■ **Liste des tâches**
1. Répondez aux questions suivantes à partir de l'extrait sur Camille Preaker :
(a) Dans quelle ville se trouve le journal où travaille Camille Preaker ?
(b) Dans quel État se situe Mind Gap ?
(c) Quel membre de sa famille Camille a-t-elle perdu à Mind Gap ?
2. Indiquez si chacune des affirmations suivantes concorde avec l'extrait sur Camille Preaker, en citant les mots qui le prouvent :
(a) Camille n'a jamais vécu à Mind Gap.
(b) C'est son rédacteur en chef qui envoie Camille à Mind Gap.
(c) Les habitants de Mind Gap ont pour la plupart quitté la ville.
3. Poursuivez l'extrait sur Camille Preaker à partir de sa dernière phrase.

Journaliste dans un canard de Saint-Louis, Camille Preaker est envoyé par son rédacteur en chef à Mind Gap, bled paumé du Missouri, suite à la disparition inquiétante de deux gamines. Camille connait très bien cette ville, et pour cause, elle y a passé son enfance et y a perdu sa jeune soeur dans des conditions sordides similaires. En plus d’une demeure ancestrale où réside encore une famille très particulière, elle a laissé à Mind Gap de sombres souvenirs. Des traumatismes qui parfois font battre sa peau meurtrie quand vient la nuit. Son retour en amnésie relative ne se fera donc pas dans l’allégresse, accueillis par des « autochtones » qui n’ont jamais quitté un circuit fermé où tout se sait mais reste tu, et où chacun semble avoir des cadavres sous les pierres à camoufler. Camille va mener l’enquête, envers et contre toute elle-même.

■ **Données fournies**
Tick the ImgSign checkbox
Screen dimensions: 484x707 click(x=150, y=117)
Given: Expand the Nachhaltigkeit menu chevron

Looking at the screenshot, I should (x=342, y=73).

■ **Résultats attendus**
1.
(a) À Saint-Louis.
(b) Dans le Missouri.
(c) Sa jeune sœur.

2.
(a) Non : « elle y a passé son enfance ».
(b) Oui : « envoyé par son rédacteur en chef à Mind Gap ».
(c) Non : « n’ont jamais quitté un circuit fermé où tout se sait mais reste tu ».

3.
La beauté des images est impressionnante. Cette lumière, ces couleurs ! Posées comme un vernis étincelant, qu’on met du temps à accepter de gratter pour contempler les miasmes et la crasse qui se masquent derrière sa couche. Avec ou sans l’aide d’un montage tonique, incisif et de caméras subjectives, parfois surfant sinueusement entre les flash-backs, Jean-Marc Vallée parvient subtilement et incidieusement à poser une ambience étrange et unique. Où le malsain est partout derrière les peaux, la beauté des costumes de scène, les sourires silencieux qui en disent bien trop long, et le maquillage du fard filtrant les artifices.
Mais derrière cette beauté plastique et formelle, et en plus de sa capacité à y injecter un sentiment de délicieux malaise, Jean-Marc Vallée se révèle tel un virtuose pour ce qui est de retranscrire à l’image certaines complexités féminines intra-familiales. Avec une bienveillance encore une fois très particulière. Cette même bienveillance, en tous cas dans l’intention, qui fait naître parfois des abjections. Où comment souvent, cette dernière, est avant tout la garante du maintien d’un patrimoine psychotique...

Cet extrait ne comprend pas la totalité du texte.